## WHAT THE TASK REQUIRES
Return the passage of the Gulu City eviction article below, copied exactly, from "GULU – Over" up to and including "his late father.".

## TEXT UNDER STUDY
Legal

Land conflict: Over 600 face eviction in Gulu City  

GULU – Over 600 people in Gulu City could be kicked from a contested piece of land following the recent issuance of an eviction order against them.

The eviction order relates to Civil Case No. 001 of 2013 heard in Gulu Magistrates Court where Richard Mundugu had dragged one Doreen Angee for illegally acquiring a letter of administration to manage the estate of his late father.

Mudungu told prosecution that the defendant [Angee] purported to be the daughter of his late father Alfred Vini who died in 1994.

In 2005, Angee claimed she was a biological daughter of the deceased and obtained a letter of administration that gave her custody of the contested land.

The contested land is located between Alokolum Road and Ring Road in Pabo Quarters, Bardege Layibi Division in Gulu City and more than 600 residents living on it.

Evidence provided in court revealed that the defendant was not a biological daughter to Vini, even though her mother was his wife. Angee’s mother also passed on.

The court document also revealed that Angee started selling off the land to the community after she illegally obtained the letter of administration.

In his testimony, Mudungu told court that his late father and three siblings died, leaving him as the only survivor in the family.

Mudungu, a UPDF soldier, said Angee fraudulently sold part of the land while he was on a foreign mission in South Sudan and the Democratic Republic of Congo.

## EXTRACTED DATA

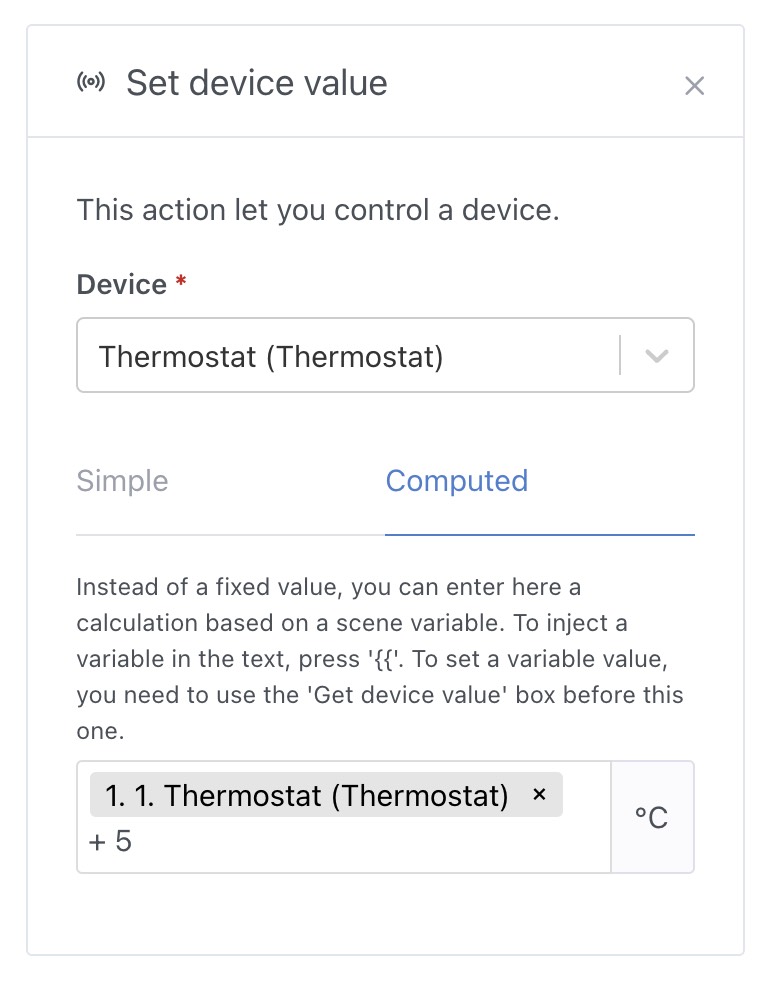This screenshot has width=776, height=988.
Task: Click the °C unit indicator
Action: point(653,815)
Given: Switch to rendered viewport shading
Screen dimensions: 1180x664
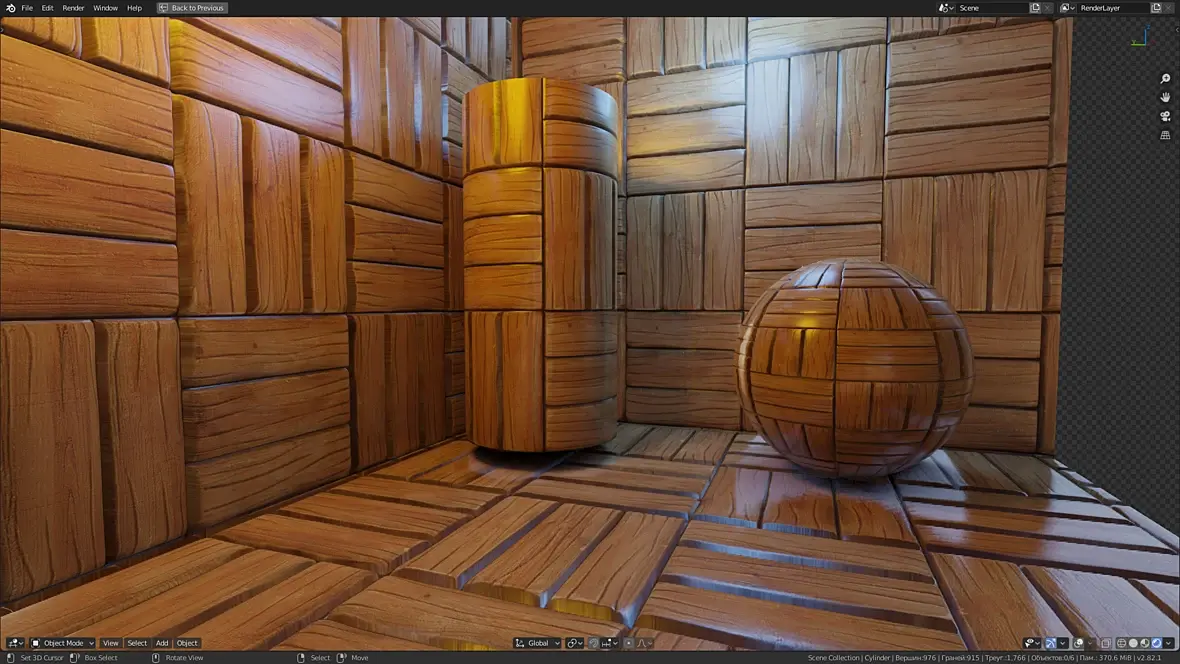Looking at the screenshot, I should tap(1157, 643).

--

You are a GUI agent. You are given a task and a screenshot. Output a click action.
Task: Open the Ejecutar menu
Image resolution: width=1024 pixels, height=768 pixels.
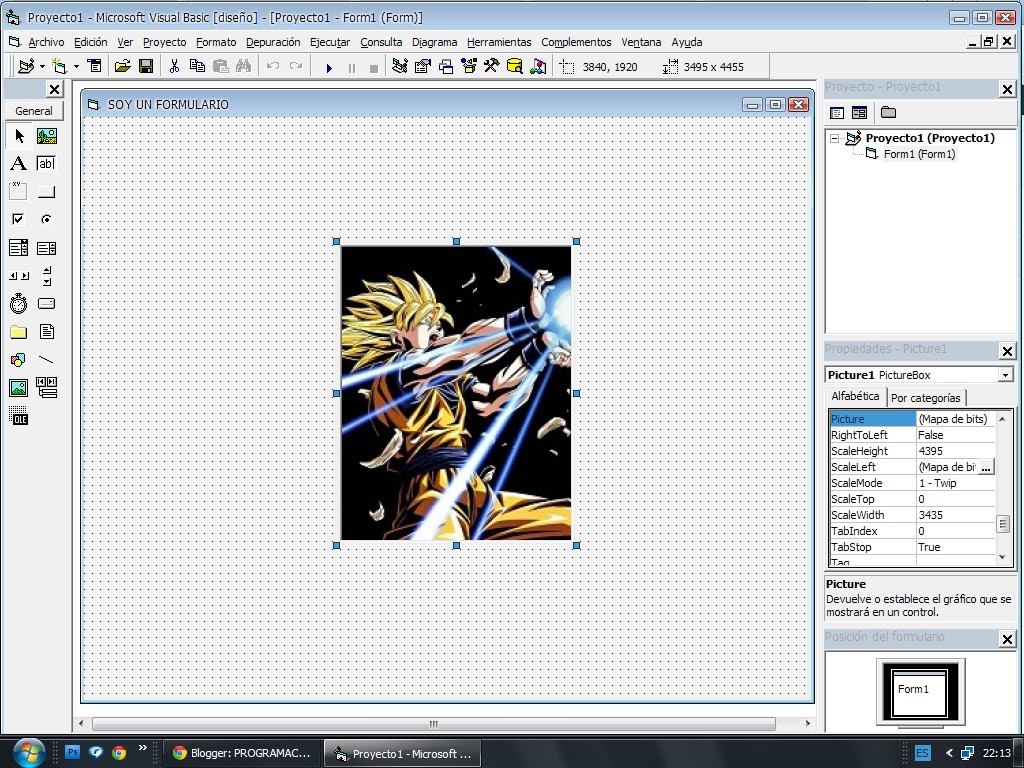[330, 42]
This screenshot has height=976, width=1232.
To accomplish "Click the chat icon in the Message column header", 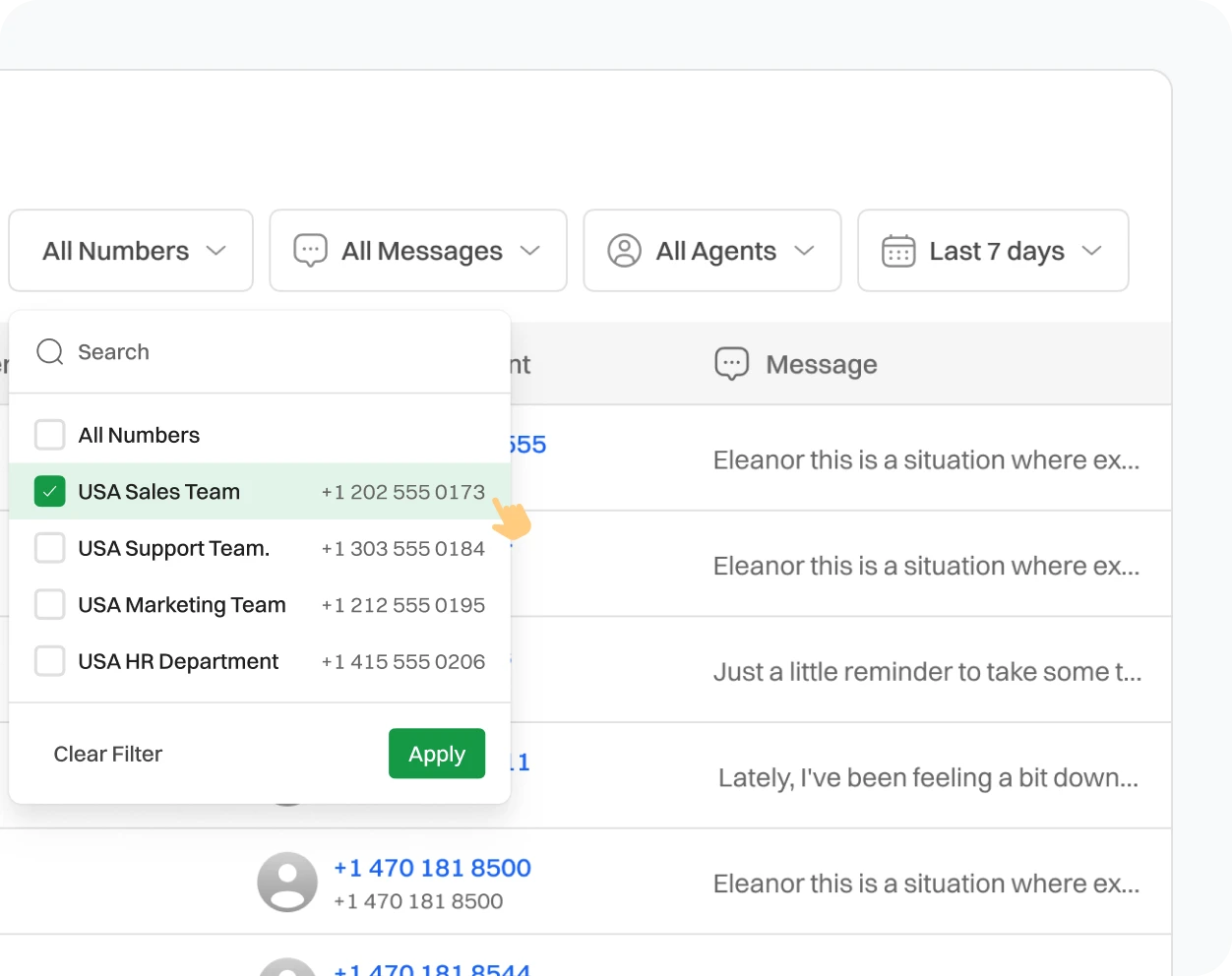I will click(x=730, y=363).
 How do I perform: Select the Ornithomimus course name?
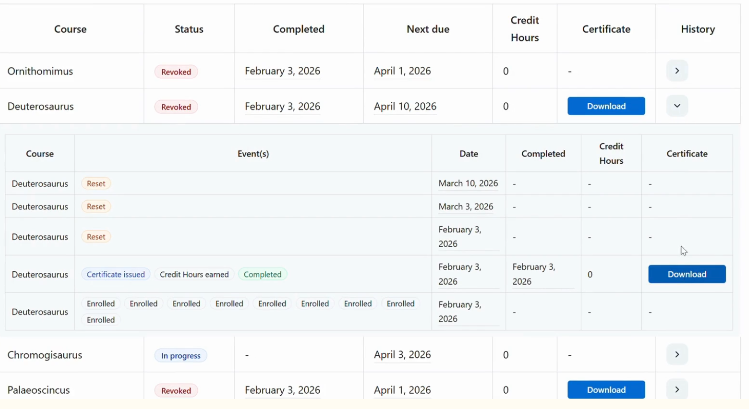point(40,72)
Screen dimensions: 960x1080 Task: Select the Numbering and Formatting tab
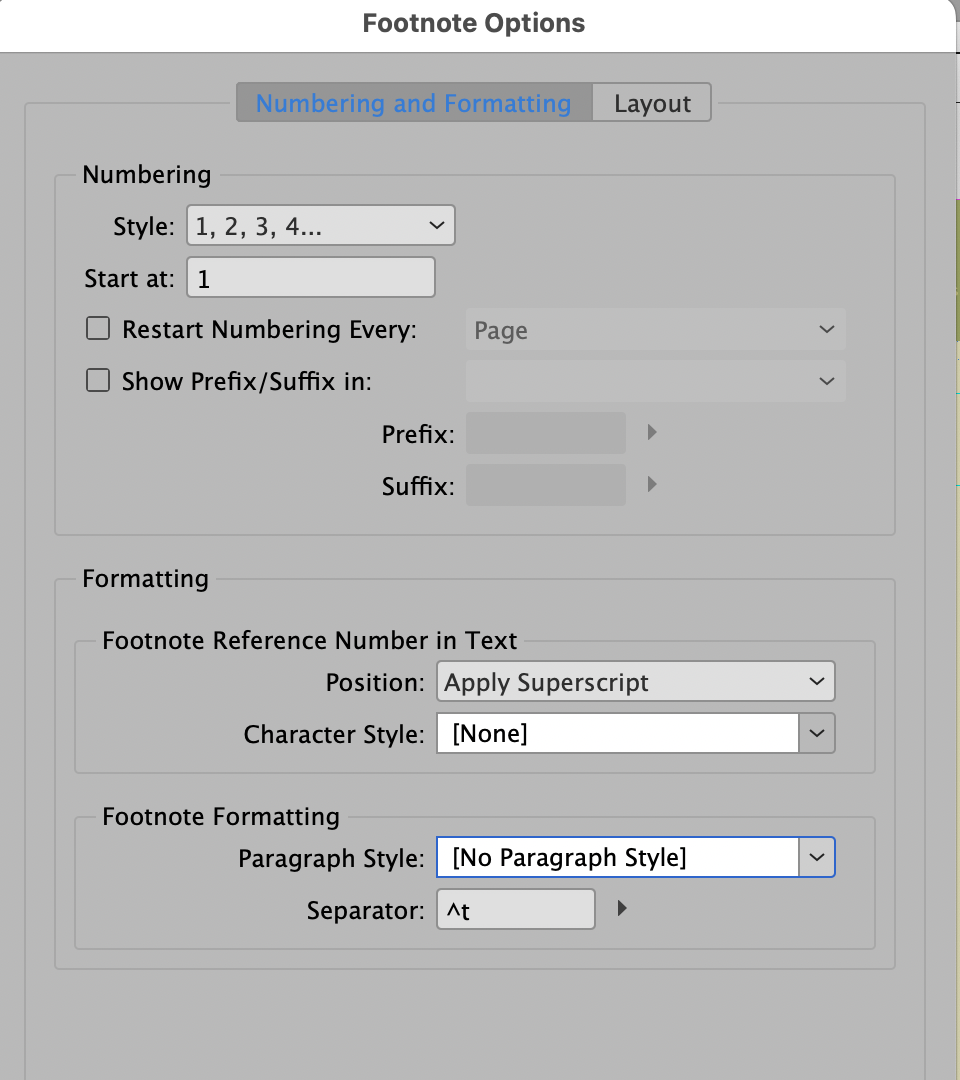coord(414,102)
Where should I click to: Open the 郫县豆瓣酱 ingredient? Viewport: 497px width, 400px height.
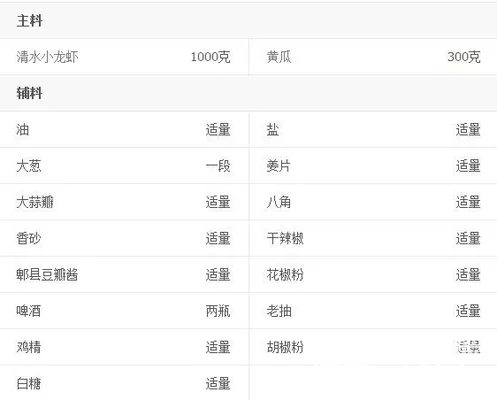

==

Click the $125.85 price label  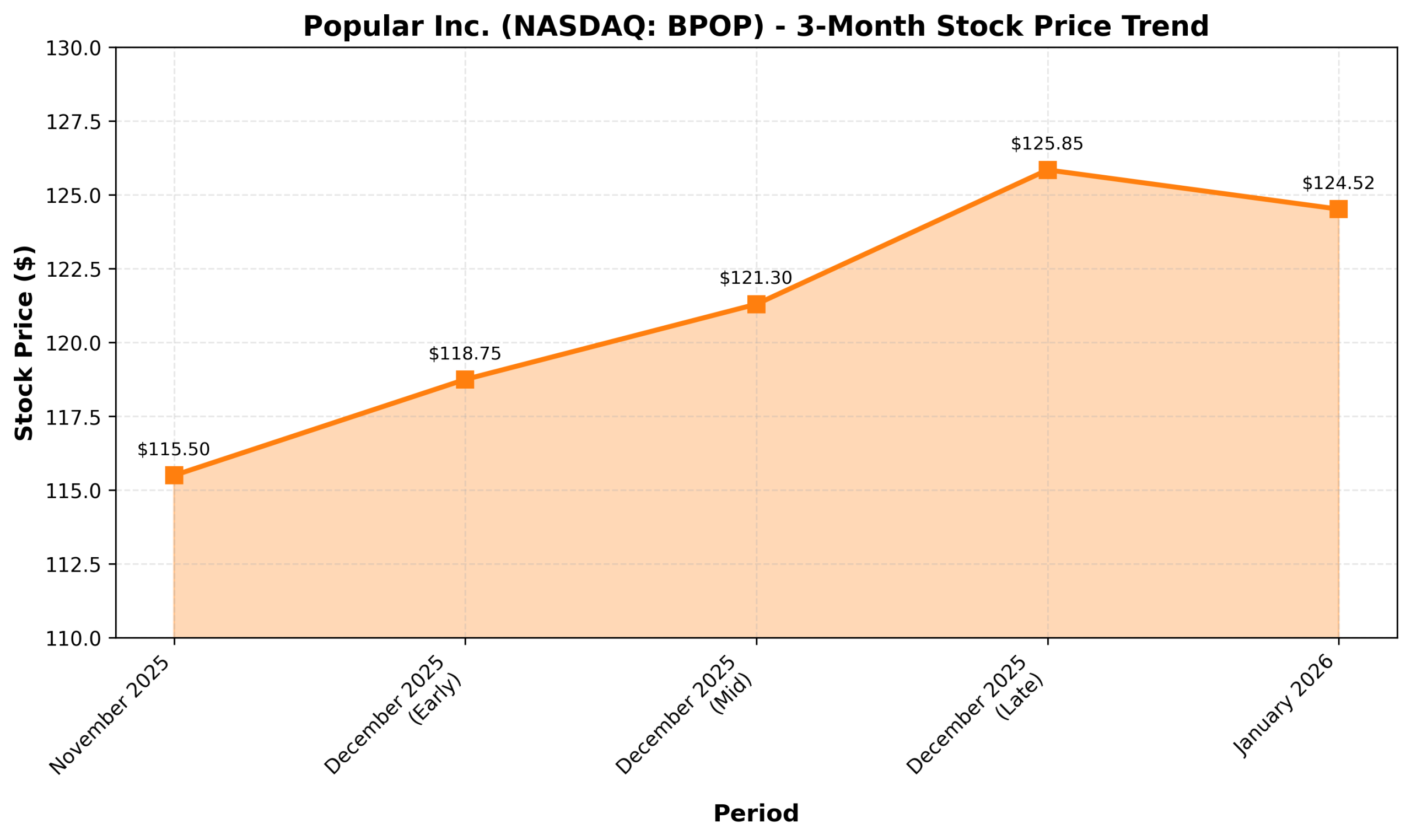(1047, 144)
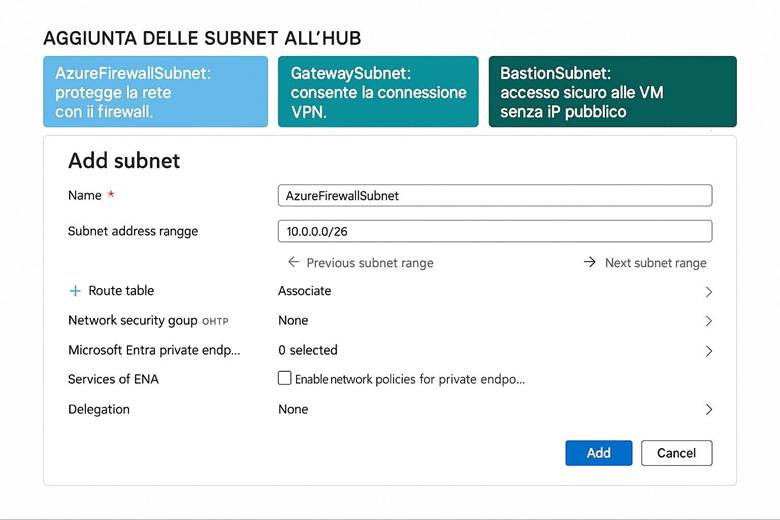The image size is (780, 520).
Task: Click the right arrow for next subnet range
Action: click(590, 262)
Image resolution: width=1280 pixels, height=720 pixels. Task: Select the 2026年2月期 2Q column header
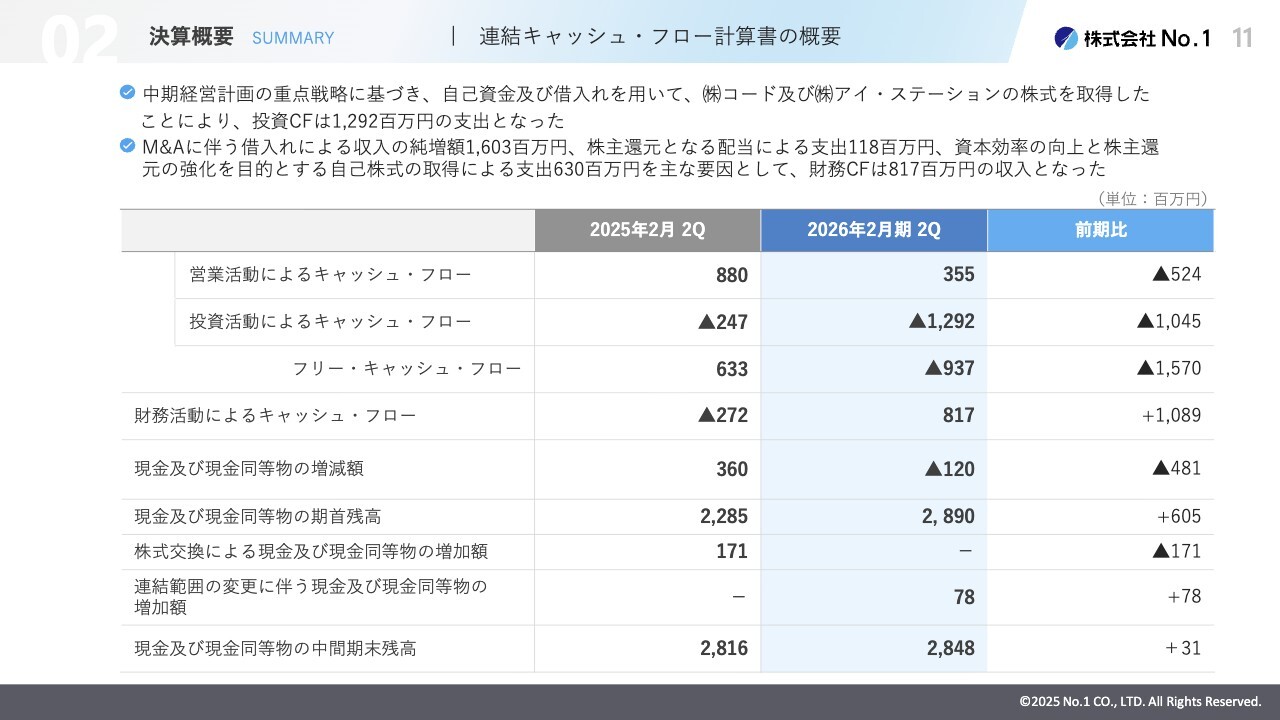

## EXERCISE RESPONSE
GULU – Over 600 people in Gulu City could be kicked from a contested piece of land following the recent issuance of an eviction order against them.

The eviction order relates to Civil Case No. 001 of 2013 heard in Gulu Magistrates Court where Richard Mundugu had dragged one Doreen Angee for illegally acquiring a letter of administration to manage the estate of his late father.